Starting at the line where "This screenshot has width=626, height=391." occurs, reproduce each line through the end of the entries below exactly. Omit every picture.

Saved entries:
-=-=-=-=-

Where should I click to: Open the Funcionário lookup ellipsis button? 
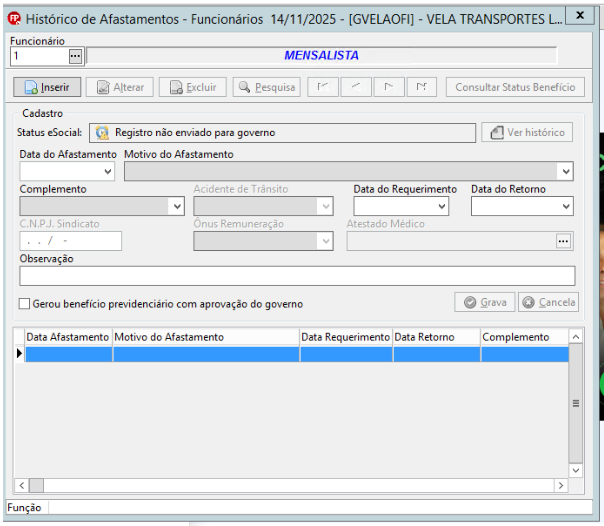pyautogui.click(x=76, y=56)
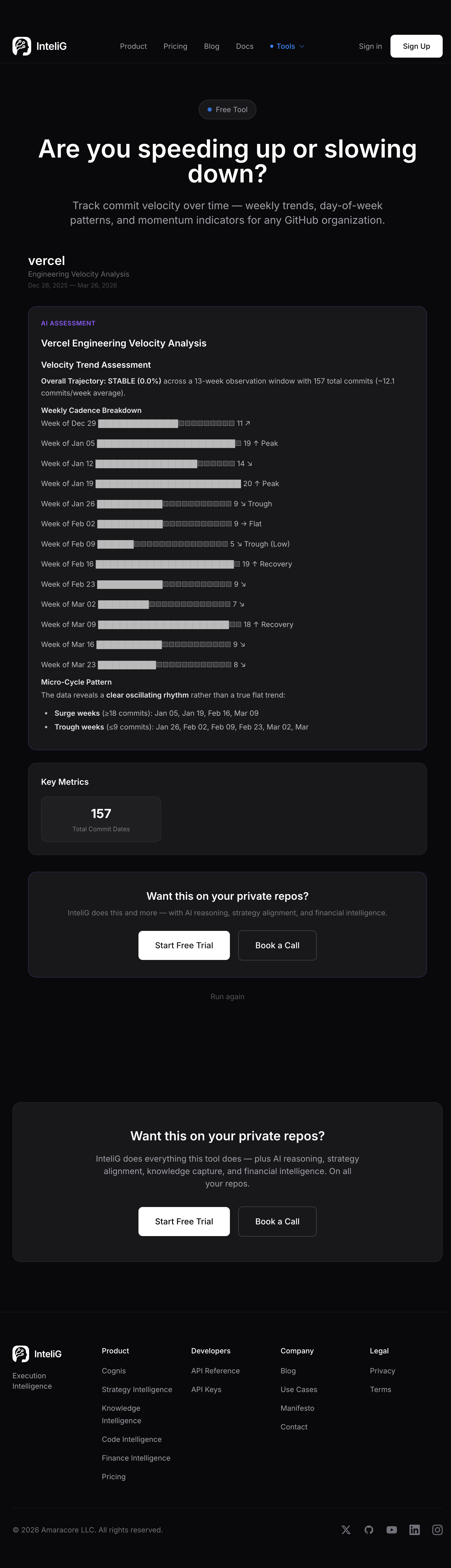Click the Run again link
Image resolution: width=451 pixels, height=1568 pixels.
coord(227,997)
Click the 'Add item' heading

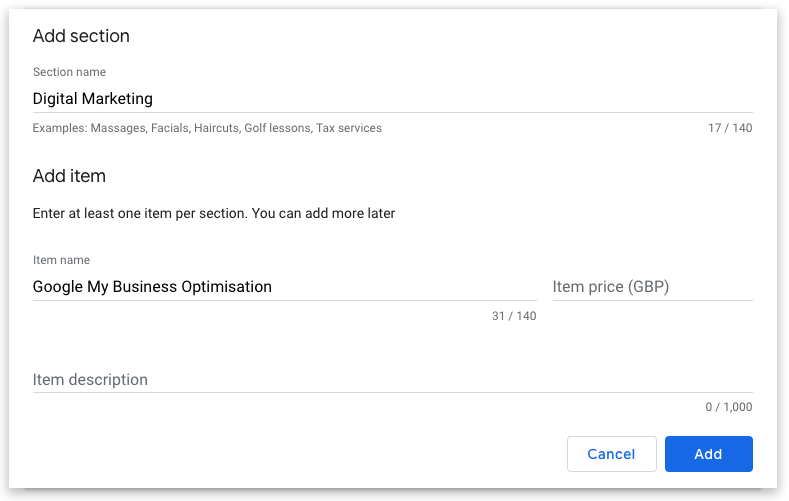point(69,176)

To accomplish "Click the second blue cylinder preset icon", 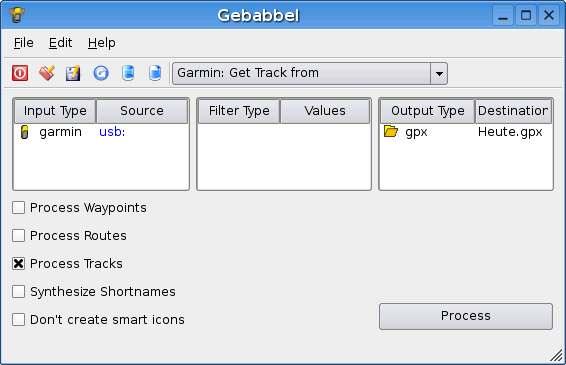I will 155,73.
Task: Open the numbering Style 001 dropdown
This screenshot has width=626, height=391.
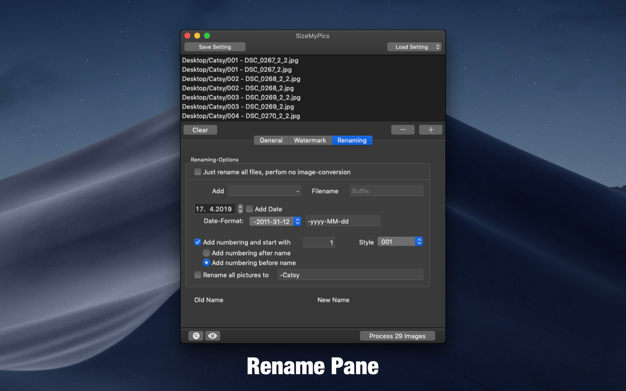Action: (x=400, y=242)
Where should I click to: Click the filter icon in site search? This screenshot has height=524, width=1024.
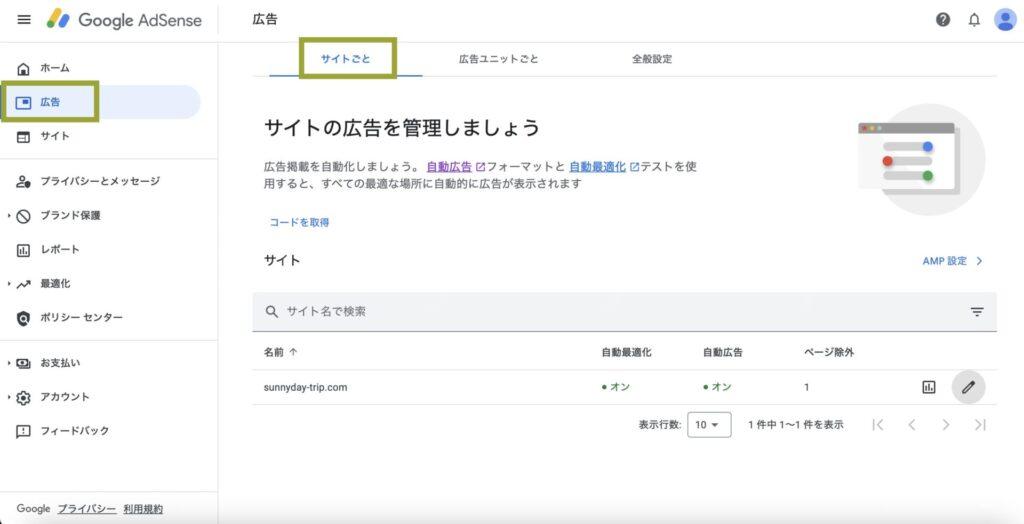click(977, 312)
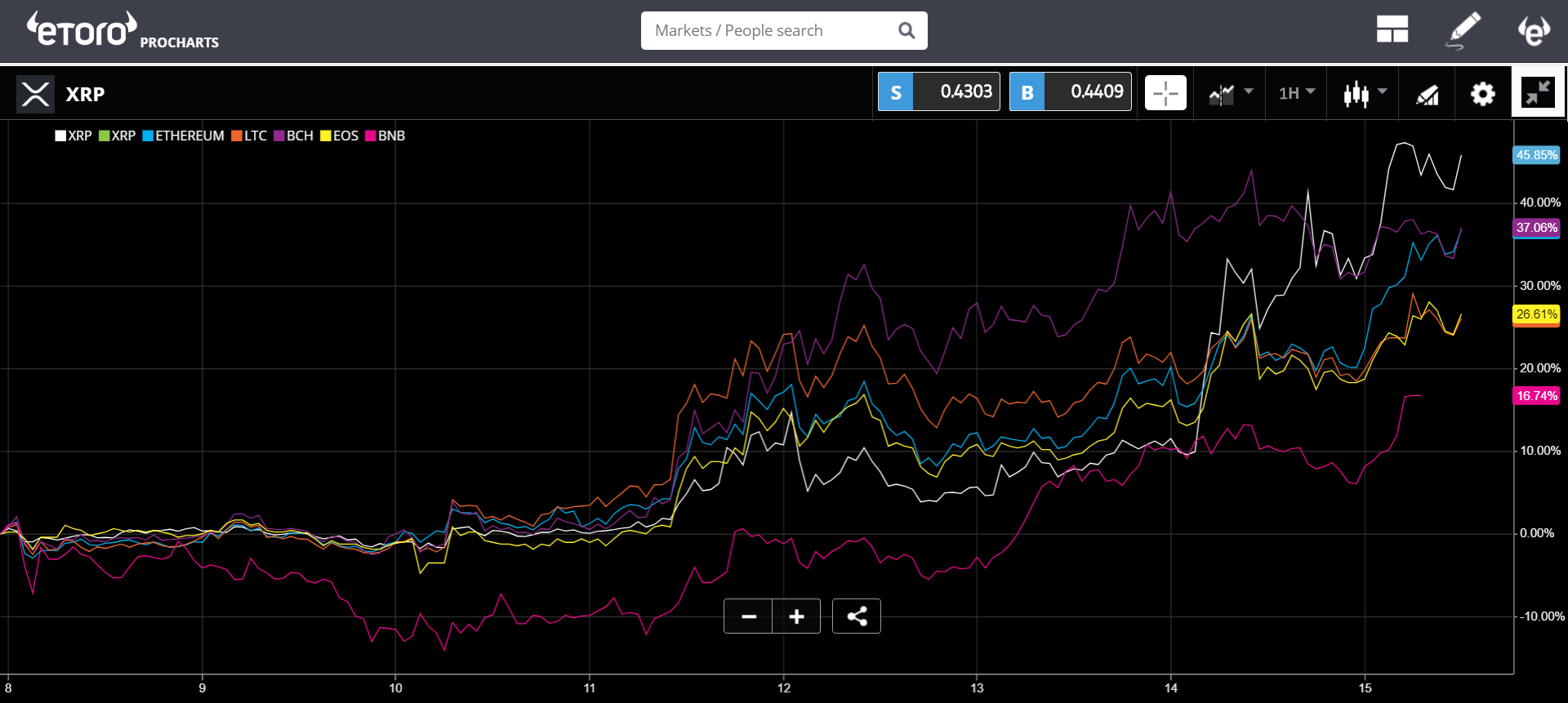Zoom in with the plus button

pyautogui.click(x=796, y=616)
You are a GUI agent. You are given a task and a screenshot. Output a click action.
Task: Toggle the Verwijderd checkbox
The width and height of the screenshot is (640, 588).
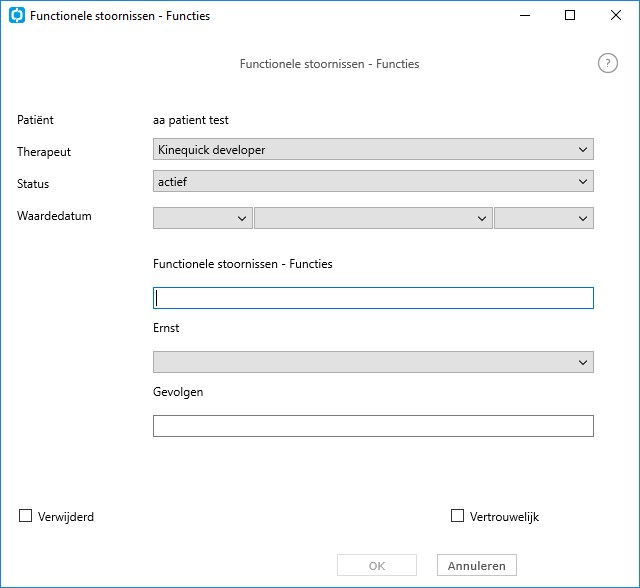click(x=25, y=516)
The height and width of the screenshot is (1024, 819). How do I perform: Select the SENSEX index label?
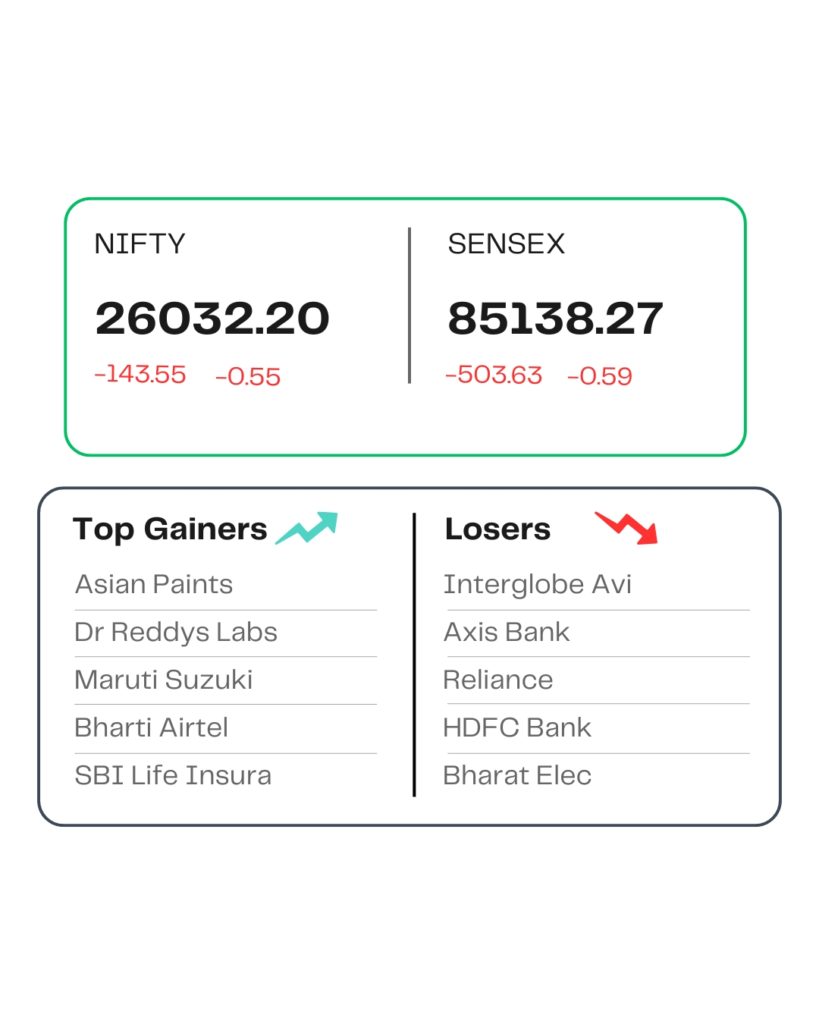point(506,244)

-=-=-=-=-

▸ Response
This screenshot has width=626, height=391.
Action: (x=400, y=242)
Where should I click to: Click the filter icon in site search? This screenshot has height=524, width=1024.
click(977, 312)
Zoom in with the plus button

pyautogui.click(x=796, y=616)
You are a GUI agent. You are given a task and a screenshot. Output a click action.
Task: Toggle the Verwijderd checkbox
The width and height of the screenshot is (640, 588).
click(x=25, y=516)
The height and width of the screenshot is (1024, 819). How do I perform: Select the SENSEX index label?
point(506,244)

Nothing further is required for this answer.